**Text passage:**
Start an Actions Runner
# Create Runner directory
mkdir -p ~/gitea-runner && cd ~/gitea-runner
# Download and register Runner
docker run --rm -it -v $PWD:/data gitea/act_runner:latest \
/bin/sh -c "act_runner --version && act_runner register"
# Registration instructions:
# 1. In Gitea Web UI: Site Admin → Actions → Runner → Create Runner
# 2. Get the registration token
# 3. Start the Runner with docker compose
Write act-runner-docker-compose.yml:
version: "3"
services:
runner:
image: gitea/act_runner:latest
environment:
- GITEA_INSTANCE_URL=https://git.yourdomain.com
- GITEA_RUNNER_REGISTRATION_TOKEN=your-registration-token
- GITEA_RUNNER_NAME=vps-runner
volumes:
- ./data:/data
- /var/run/docker.sock:/var/run/docker.sock
restart: always
Start the Runner:
docker compose -f act-runner-docker-compose.yml up -d
Write a Workflow
Create .gitea/workflows/deploy.yml in your repository:
name: Deploy
on: [push]
jobs:
build-and-deploy:
runs-on: ubuntu-latest
steps:
- name: Checkout
uses: actions/checkout@v4
- name: Setup Node.js
uses: actions/setup-node@v4
with:
node-version: 20
- name: Install dependencies
run: npm ci
- name: Run tests
run: npm test
- name: Build
run: npm run build
- name: Deploy via SSH
env:
DEPLOY_KEY: ${{ secrets.DEPLOY_KEY }}
run: |
echo "$DEPLOY_KEY" > deploy_key
chmod 600 deploy_key
rsync -avz -e "ssh -i deploy_key -o StrictHostKeyChecking=no" \
./dist/ user@yourserver:/var/www/myapp/
💡 Add
secrets.DEPLOY_KEYin the Gitea repository settings to securely store your SSH private key.
Step 6: Backup & Restore
Automated Backup (Recommended)
Create a backup script ~/gitea-backup.sh:
#!/bin/bash
BACKUP_DIR="/backups/gitea"
DATE=$(date +%Y%m%d_%H%M%S)
mkdir -p $BACKUP_DIR
# Backup Gitea data directory
docker exec gitea tar czf - /data > $BACKUP_DIR/gitea-data-$DATE.tar.gz
# Backup PostgreSQL database
docker exec gitea-db pg_dump -U gitea gitea > $BACKUP_DIR/gitea-db-$DATE.sql
# Compress database backup
gzip $BACKUP_DIR/gitea-db-$DATE.sql
# Keep last 30 days
find $BACKUP_DIR -name "*.tar.gz" -mtime +30 -delete
find $BACKUP_DIR -name "*.gz" -mtime +30 -delete
echo "✅ Backup completed: $DATE"

**Extracted entries:**
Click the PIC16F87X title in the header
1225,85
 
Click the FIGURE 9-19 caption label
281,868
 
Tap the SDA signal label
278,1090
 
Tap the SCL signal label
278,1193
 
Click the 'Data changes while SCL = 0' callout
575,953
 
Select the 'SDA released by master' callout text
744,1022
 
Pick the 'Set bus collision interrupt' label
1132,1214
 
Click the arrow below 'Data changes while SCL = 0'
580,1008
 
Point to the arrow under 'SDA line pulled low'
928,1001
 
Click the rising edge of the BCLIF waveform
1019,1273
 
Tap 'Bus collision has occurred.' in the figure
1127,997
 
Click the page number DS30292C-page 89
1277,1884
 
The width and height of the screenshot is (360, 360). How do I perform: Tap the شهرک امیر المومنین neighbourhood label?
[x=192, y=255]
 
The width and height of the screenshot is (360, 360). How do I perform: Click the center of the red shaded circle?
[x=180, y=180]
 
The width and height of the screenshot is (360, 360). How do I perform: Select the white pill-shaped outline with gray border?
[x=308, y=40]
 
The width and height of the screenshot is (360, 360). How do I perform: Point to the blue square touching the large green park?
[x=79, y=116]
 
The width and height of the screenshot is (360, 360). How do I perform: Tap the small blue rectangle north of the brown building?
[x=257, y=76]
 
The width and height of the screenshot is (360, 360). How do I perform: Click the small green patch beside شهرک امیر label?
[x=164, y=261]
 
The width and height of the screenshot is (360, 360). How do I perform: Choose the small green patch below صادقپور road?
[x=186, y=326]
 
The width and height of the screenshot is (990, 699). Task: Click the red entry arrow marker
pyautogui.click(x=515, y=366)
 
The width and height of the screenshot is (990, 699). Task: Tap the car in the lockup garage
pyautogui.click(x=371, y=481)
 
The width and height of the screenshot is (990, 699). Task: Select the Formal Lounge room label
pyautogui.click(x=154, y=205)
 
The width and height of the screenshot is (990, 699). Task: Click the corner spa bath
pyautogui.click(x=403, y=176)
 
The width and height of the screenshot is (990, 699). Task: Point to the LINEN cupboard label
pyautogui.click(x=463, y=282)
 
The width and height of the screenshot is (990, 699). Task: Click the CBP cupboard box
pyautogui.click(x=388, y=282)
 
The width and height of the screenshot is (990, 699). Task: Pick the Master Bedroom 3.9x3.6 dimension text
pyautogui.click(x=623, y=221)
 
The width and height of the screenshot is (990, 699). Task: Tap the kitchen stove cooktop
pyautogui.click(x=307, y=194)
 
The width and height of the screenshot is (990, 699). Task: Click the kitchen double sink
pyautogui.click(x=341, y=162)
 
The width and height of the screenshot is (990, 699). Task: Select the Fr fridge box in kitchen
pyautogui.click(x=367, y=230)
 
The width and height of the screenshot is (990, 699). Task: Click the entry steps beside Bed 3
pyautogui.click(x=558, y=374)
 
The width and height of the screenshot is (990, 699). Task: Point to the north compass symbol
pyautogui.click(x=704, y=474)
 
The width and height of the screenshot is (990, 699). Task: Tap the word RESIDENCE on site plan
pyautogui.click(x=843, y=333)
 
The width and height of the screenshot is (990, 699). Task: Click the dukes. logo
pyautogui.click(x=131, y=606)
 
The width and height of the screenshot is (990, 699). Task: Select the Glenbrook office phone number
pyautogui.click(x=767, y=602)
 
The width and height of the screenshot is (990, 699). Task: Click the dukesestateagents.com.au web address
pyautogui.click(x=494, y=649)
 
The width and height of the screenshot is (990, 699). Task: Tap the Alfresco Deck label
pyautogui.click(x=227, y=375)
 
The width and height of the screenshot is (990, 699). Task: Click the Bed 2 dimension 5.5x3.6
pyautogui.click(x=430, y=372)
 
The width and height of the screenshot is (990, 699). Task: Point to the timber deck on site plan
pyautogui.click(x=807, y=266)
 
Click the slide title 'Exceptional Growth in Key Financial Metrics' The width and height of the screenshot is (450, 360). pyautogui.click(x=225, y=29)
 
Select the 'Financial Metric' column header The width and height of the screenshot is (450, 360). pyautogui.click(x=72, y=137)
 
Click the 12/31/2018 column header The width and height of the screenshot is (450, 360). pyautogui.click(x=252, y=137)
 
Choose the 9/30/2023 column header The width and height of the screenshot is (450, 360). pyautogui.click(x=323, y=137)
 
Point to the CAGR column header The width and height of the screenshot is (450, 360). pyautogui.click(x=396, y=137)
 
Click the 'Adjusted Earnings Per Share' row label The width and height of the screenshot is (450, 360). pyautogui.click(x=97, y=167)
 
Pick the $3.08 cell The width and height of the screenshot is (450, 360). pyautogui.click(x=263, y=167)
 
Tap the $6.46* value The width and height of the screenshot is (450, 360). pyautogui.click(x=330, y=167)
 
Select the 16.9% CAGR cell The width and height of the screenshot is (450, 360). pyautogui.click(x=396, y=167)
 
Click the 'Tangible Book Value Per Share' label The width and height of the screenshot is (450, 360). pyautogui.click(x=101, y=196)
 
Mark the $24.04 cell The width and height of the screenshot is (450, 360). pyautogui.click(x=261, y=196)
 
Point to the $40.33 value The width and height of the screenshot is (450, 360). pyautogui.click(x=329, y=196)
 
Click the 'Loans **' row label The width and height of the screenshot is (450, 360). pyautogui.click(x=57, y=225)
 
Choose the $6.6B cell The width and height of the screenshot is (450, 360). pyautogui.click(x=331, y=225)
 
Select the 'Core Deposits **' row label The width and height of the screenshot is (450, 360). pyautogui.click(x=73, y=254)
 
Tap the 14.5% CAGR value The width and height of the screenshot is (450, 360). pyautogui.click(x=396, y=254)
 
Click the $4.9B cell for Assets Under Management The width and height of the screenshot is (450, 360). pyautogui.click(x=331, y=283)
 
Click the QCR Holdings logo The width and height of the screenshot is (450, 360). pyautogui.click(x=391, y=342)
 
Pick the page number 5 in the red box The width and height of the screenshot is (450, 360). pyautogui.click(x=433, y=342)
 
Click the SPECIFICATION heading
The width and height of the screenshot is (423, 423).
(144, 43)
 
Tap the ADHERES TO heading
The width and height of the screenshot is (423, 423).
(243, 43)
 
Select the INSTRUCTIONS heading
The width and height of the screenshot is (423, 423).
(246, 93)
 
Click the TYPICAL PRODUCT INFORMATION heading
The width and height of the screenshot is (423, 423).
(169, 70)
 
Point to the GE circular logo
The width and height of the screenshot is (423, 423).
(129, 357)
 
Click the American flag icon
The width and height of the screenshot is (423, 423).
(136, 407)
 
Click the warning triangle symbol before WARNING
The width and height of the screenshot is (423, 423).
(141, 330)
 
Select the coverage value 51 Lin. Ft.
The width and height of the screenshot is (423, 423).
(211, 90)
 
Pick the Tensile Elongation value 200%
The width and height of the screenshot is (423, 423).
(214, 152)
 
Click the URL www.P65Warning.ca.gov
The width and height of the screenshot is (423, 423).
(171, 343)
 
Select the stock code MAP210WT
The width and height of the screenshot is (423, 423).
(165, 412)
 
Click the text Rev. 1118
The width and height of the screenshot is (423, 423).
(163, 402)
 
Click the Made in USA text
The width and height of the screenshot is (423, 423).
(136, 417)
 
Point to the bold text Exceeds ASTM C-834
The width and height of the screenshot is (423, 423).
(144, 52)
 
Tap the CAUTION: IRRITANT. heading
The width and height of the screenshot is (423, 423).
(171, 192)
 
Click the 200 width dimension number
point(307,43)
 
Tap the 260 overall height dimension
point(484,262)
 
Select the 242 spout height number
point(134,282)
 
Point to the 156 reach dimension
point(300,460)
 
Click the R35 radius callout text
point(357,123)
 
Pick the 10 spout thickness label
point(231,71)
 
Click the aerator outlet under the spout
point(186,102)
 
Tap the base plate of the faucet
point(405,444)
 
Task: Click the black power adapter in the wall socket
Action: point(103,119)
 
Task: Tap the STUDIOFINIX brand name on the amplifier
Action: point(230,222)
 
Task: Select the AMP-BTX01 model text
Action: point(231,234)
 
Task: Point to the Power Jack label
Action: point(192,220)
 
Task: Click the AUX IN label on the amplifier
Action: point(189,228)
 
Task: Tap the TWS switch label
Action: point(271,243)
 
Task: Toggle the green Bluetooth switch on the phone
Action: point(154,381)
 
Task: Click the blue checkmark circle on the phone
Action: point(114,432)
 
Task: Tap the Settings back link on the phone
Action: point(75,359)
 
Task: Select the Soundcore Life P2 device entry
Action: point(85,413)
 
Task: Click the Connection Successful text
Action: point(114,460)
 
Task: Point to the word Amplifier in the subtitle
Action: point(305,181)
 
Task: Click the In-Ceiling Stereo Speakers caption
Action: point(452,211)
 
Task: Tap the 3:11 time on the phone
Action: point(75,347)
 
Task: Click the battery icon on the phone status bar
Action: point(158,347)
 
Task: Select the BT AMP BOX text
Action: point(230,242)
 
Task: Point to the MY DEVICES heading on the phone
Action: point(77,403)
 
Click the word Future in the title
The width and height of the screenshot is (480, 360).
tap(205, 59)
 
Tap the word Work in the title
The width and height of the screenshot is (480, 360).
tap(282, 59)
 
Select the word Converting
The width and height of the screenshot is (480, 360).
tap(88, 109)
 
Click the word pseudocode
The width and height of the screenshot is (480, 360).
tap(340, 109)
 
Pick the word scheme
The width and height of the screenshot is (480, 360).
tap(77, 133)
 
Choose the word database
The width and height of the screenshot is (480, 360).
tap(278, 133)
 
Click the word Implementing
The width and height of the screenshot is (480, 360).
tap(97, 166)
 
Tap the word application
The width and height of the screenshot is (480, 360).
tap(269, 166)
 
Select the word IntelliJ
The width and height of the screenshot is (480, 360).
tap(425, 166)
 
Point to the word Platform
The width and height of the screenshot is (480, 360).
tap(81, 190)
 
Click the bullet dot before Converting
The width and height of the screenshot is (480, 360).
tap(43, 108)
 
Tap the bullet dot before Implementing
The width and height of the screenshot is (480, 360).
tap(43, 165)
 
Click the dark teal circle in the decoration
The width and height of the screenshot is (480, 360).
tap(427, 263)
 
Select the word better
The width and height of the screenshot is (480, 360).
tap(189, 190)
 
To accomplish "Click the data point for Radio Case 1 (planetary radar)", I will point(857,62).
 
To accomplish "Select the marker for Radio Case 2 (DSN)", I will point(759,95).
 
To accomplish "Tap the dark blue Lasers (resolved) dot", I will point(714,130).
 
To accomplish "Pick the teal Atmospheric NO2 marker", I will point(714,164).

**Description of the task:**
Could you carry the Gitea self-hosting guide forward from the point where it stops? The rows have nothing to do with the Gitea guide.

**Answer below:**
Add to crontab:
chmod +x ~/gitea-backup.sh
crontab -e
# Add: 0 3 * * * /root/gitea-backup.sh
Restore
# Restore data directory
docker exec -i gitea tar xzf - -C / < gitea-data-20260601_030000.tar.gz
# Restore database
gunzip < gitea-db-20260601_030000.sql.gz | docker exec -i gitea-db psql -U gitea gitea
# Restart Gitea
docker compose restart gitea
Performance Optimization Tips
Use SQLite (solo/small team): If you’re the only user, SQLite is even lighter:
environment: - GITEA__database__DB_TYPE=sqlite3Drop the PostgreSQL service and run a single container — memory usage drops to ~80MB.
Nginx cache static assets:
location /assets/ { proxy_pass http://127.0.0.1:3000; expires 7d; add_header Cache-Control "public, immutable"; }Enable Git compression in
app.ini:[git] GC_ARGS = --aggressive --auto ENABLE_PUSH_OPTIONS = falseSet repo size limits in admin panel to 500MB per repo — prevents disk overflow.
FAQ
Q: What’s the difference between Gitea and Gogs?
Gitea is a fork of Gogs with a much more active community, faster updates, and more features. Go with Gitea.
Q: How do I migrate GitHub repos to Gitea?
Use Gitea’s built-in migration tool: New Repository → Migrate Repository, enter the GitHub repo URL and a personal access token.
Q: Does Gitea support LDAP/OAuth login?
Yes. Admin panel → Authentication Sources → Add Source. Supports LDAP, OAuth2 (GitHub, Google, GitLab, etc.), and PAM.
Q: Can I restrict repository visibility?
Yes. Each repository can be public, private, or internal (visible to organization members).
Q: How do I upgrade Gitea?
cd ~/gitea
docker compose pull
docker compose up -d
Conclusion
Gitea gives you full control over your code at minimal cost. It’s fully Git-compatible, and daily usage feels nearly identical to GitHub, so the learning curve is almost zero.
Your next steps:
- ✅ Migrate personal projects from GitHub to Gitea
- ✅ Configure Gitea Actions for automated deployments
- ✅ Create organizations and set team permissions
- ✅ Set up Drone CI or Woodpecker CI for enhanced pipelines
🎯 One command, 5 minutes, 256MB of RAM — that’s Gitea’s extreme lightness. If you’ve been searching for a “self-hosted GitHub alternative” but found GitLab too heavy, Gitea is the answer you’ve been waiting for.